The dome checked out and by common consent both men swung to the radio, hungry for the reassuring sound of another human voice. Mcintosh tuned it and said into the mike, “Moon Station to Earth. Fowler and Mcintosh checking in. Everything in order. Over.”
About four seconds later the transmitter emitted what the two men waited to hear. “Pole Number One to Moon. Welcome to the network. How are you, boys? Everything shipshape? Over.”
Mcintosh glanced at Fowler and a vision of the crevice swam between them. Mcintosh said, “Everything fine, Pole Number One. Dome in order. Men in good shape. All’s well on the Moon. Over.”
About three seconds’ wait, then: “Good. We will now take up Schedule Charlie. Time, 0641. Next check-in, 0900. Out.” Mcintosh hung up the mike quickly and hit the switches to save power.
The two men removed their spacesuits and sat down on a low bench and poured tea from the thermos.
Mcintosh was a stocky man with blue eyes and sandy hair cut short. He was built like a rectangular block of granite, thick chest, thick waist, thick legs; even his fingers seemed square in cross section. His movements were deliberate and conveyed an air of relentlessness.
Fowler was slightly taller than Mcintosh. His hair and eyes were black, his skin dark. He was lean and walked with a slight stoop. His waist seemed too small and his shoulders too wide. He moved in a flowing sinuous manner like a cat perpetually stalking its prey.
They sipped the hot liquid gratefully, inhaling the wet fragrance of it. They carried their cups to the edge of the dome and looked out the double layer of transparent resin that served as one of the windows. The filter was in place and they pushed against it and looked out.

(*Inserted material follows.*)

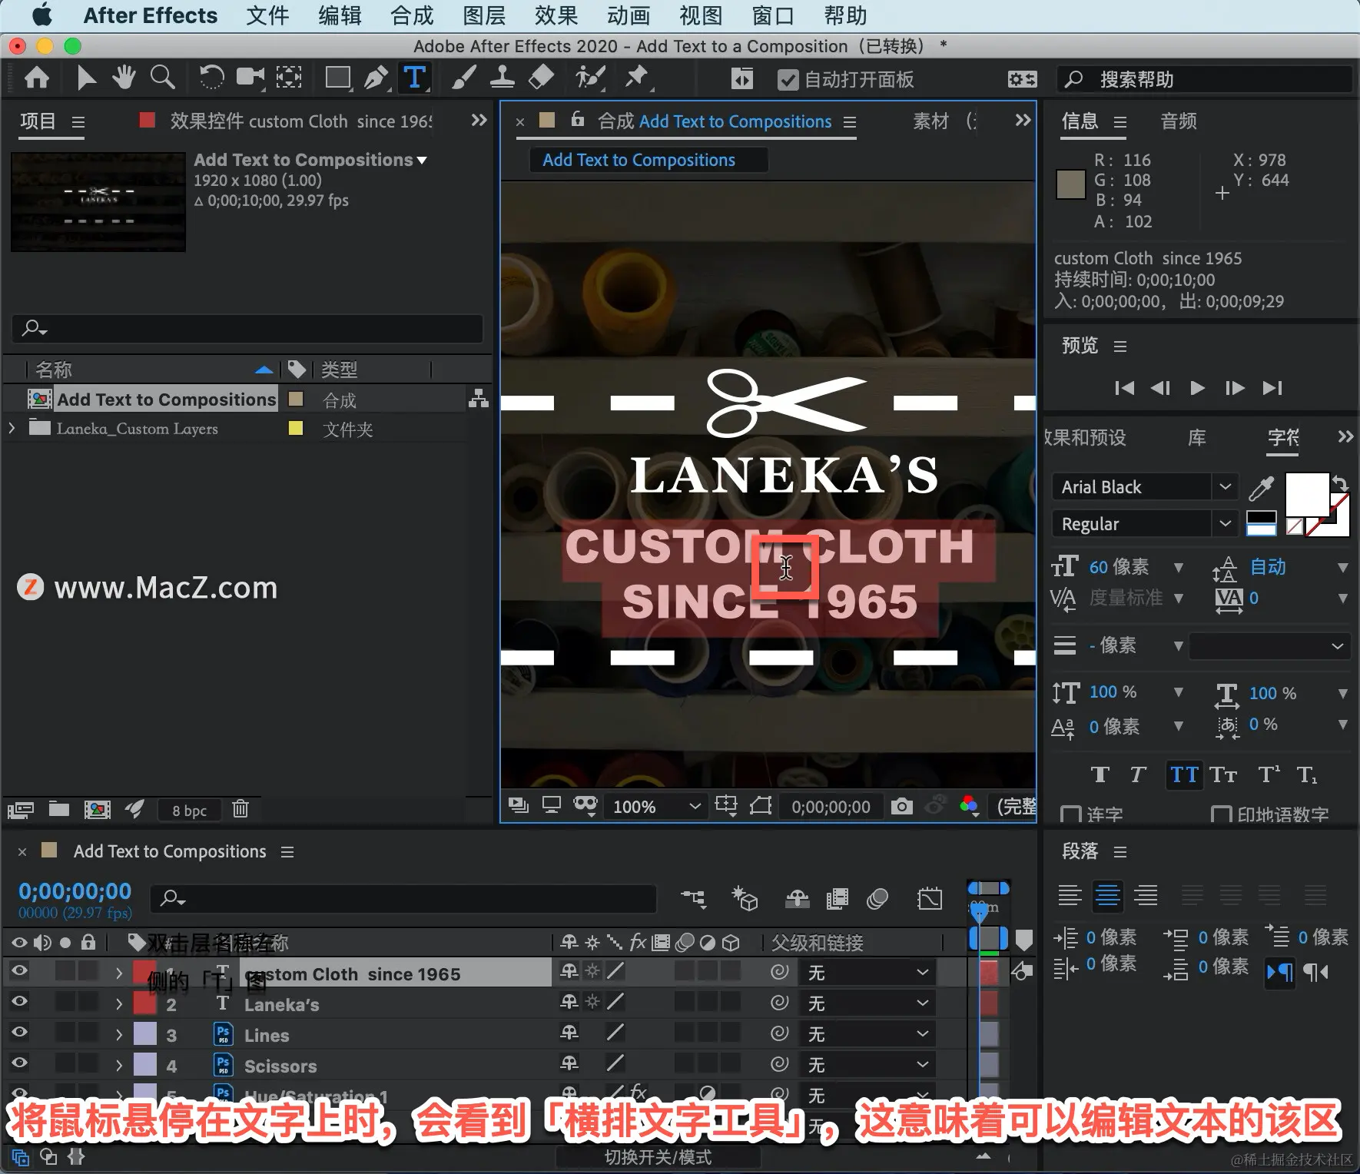Open the white fill color swatch

point(1306,494)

“Dreary looking place, isn’t it?” said Fowler.
Mcintosh nodded.
They sipped their tea, holding it close under their noses when they weren’t drinking, looking out at the moonscape, trying to grasp it, adjusting their minds to it, thinking of the days ahead.
They finished, and Fowler said, “Well, time to get to work. You all set?”
Mcintosh nodded. They climbed into their spacesuits and passed through the lock, one at a time. They checked over the exterior of the dome and every piece of mechanism mounted on the sled. Fowler mounted an outside seat, cleared with Mcintosh, and started the drive motor. The great sled, complete with dome, parabolic mirror, spherical boilers, batteries, antennas, and a complex of other equipment rolled slowly forward on great, sponge-filled tires. Mcintosh walked beside it. Fowler watched his odometer and when the sled had moved five hundred yards he brought it to a halt. He dismounted and the two of them continued the survey started months back by their predecessors.
They took samples, they read radiation levels, they ran the survey, they ate and slept, they took more samples. They kept to a rigid routine, for that was the way to make time pass, that was the way to preserve sanity.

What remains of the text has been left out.